[WORK TO COMPLETE]
• a. According to the article on the KazNU–UNL partnership, why is Nebraska affected by uranium?
• b. In the article on the KazNU–UNL partnership, rewrite the passage that begins at the words "As the world’s" and stops after "notably to kidneys.", replacing "landlocked" with "inland".
• c. Pick up the article on the KazNU–UNL partnership where it stops and write what comes next.

02/24 - Distance From KazNU to UNL Continues to Shrink
The distance separating Almaty, Kazakhstan and Lincoln, Nebraska – some 6,500 miles – continues to shrink thanks to a burgeoning partnership in water sciences nurtured by researchers on both continents.
Last September, Dan Snow, director of the Nebraska Water Center’s Water Sciences Laboratory (WSL), and Alan Kolok, a biology professor at the University of Nebraska, Omaha and director of the Nebraska Watershed Network, traveled to Kazakhstan to share a little of what they have learned about biology and chemistry in a nine-day ecotoxicology workshop at Al-Farabi Kazakh National University, affectionately known as Al-Farabi KazNU.
To build on that momentum, Al-Farabi KazNU chemistry graduate students Zhandos Shalabayev and Samgat Nugmanov spent 10 days at UNL in February, learning about the similarities and differences between river basins in Kazakhstan and Nebraska. In the fall 2014 issue of the Nebraska Water Center’s Water Current newsletter, Snow and Kolok wrote how “Both regions face enormous and complex water quality issues…across wide geographies that can dramatically vary over time.”
As the world’s largest landlocked country – its span east to west equals that of New York to Los Angeles – Kazakhstan is also a leading producer of uranium ore. Nebraska too is a large, landlocked area that, like Kazakhstan, has its own uranium deposits and is impacted by uranium weathered and transported from large deposits in the Rocky Mountains. Though the element occurs naturally and is found everywhere in small amounts, elevated levels due to activities like mining can pose significant health risks, most notably to kidneys.

[RECORD EXCERPTS]

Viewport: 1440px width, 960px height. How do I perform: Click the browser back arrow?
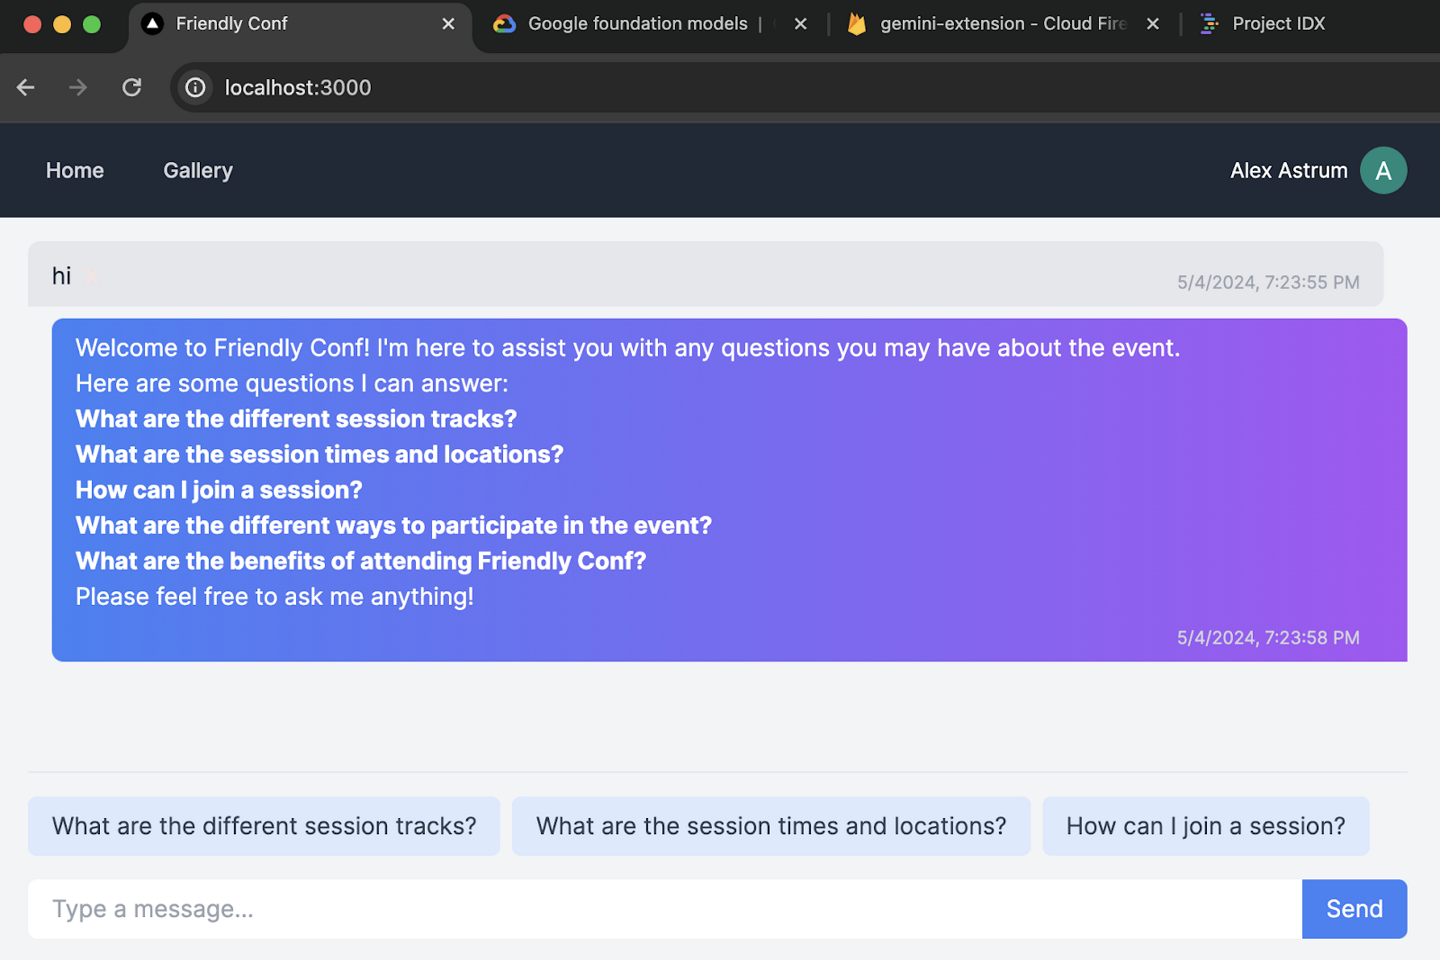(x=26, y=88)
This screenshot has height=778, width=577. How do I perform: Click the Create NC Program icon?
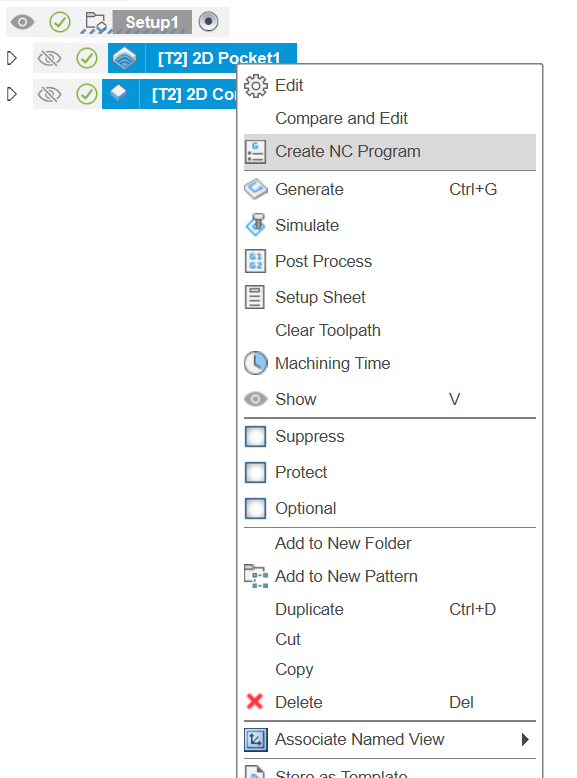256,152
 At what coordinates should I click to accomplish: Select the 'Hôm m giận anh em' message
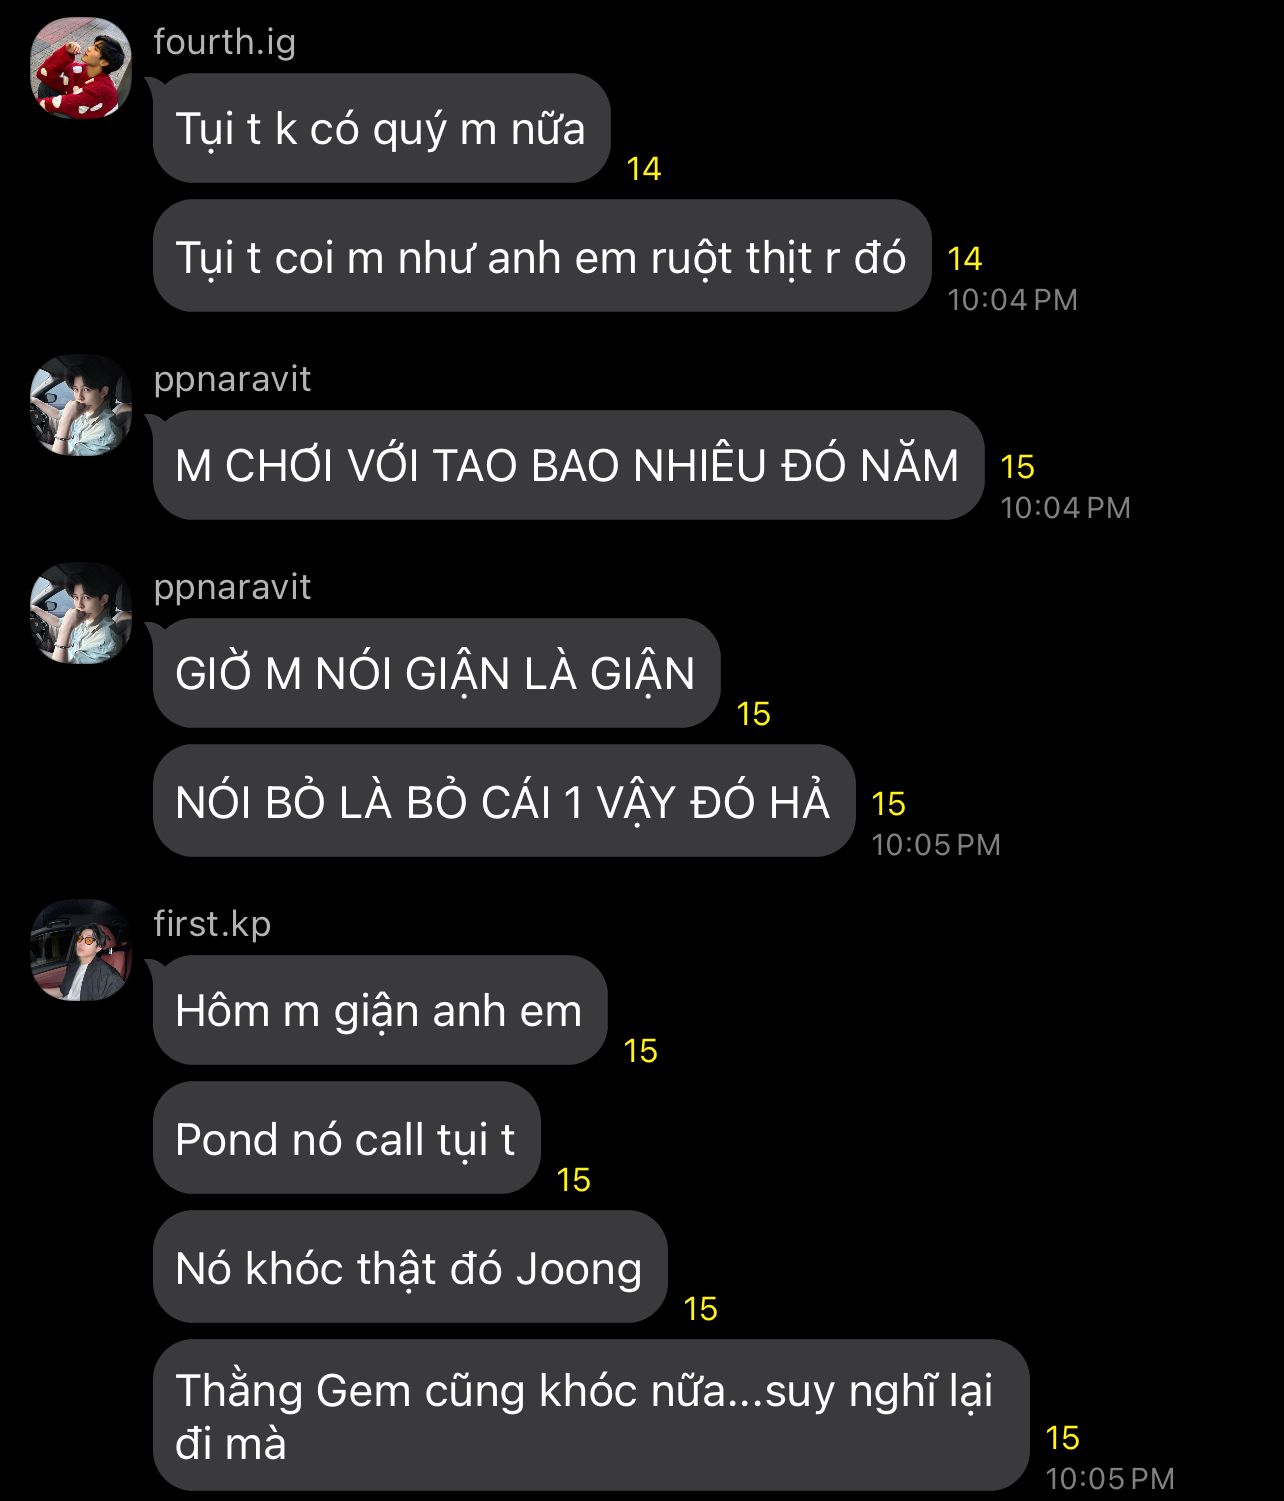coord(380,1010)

==

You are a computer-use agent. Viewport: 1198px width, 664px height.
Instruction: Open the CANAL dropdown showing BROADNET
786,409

...

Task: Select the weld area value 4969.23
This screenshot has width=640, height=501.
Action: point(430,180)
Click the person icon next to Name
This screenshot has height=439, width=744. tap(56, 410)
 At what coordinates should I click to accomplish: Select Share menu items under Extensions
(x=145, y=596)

[SET OF ANSWERS]
• a. Nebraska has its own uranium deposits. It is also affected by uranium weathered and transported from large deposits in the Rocky Mountains.

• b.
As the world’s largest inland country – its span east to west equals that of New York to Los Angeles – Kazakhstan is also a leading producer of uranium ore. Nebraska too is a large, inland area that, like Kazakhstan, has its own uranium deposits and is impacted by uranium weathered and transported from large deposits in the Rocky Mountains. Though the element occurs naturally and is found everywhere in small amounts, elevated levels due to activities like mining can pose significant health risks, most notably to kidneys.

• c.
Because Kazakhstan’s contamination is historically more pronounced and the resources to deal with it more limited, the impetus to collaborate is greater, says Shalabayev.
“Our primary goal is to visit the WSL and introduce opportunities and increase collaboration between the USA and Kazakhstan.” His dissertation will focus on the evolution of radionuclides contamination in southern Kazakhstan.
For his part, Nugmanov is examining how to purify water contaminated with elevated amounts of metals like copper, tin and zinc. “My goal is to create a water quality filter using glauconite.” Nugmanov hopes to use glauconite as a “Brita filter” to purify water used in uranium mining.
Fittingly, the duo was also able to visit some of Lincoln’s noted tourist destinations. “We went to the Nebraska State Capitol and saw the big bison at a park.” Because ice is rarely used in Kazakhstan, they also were “amazed” to be served ice water at a local Chinese restaurant.
Overall, Shalabayev says, they will leave with a good impression of Lincoln and its people: “It is a very good city. The local people are very kind, sincere and friendly.”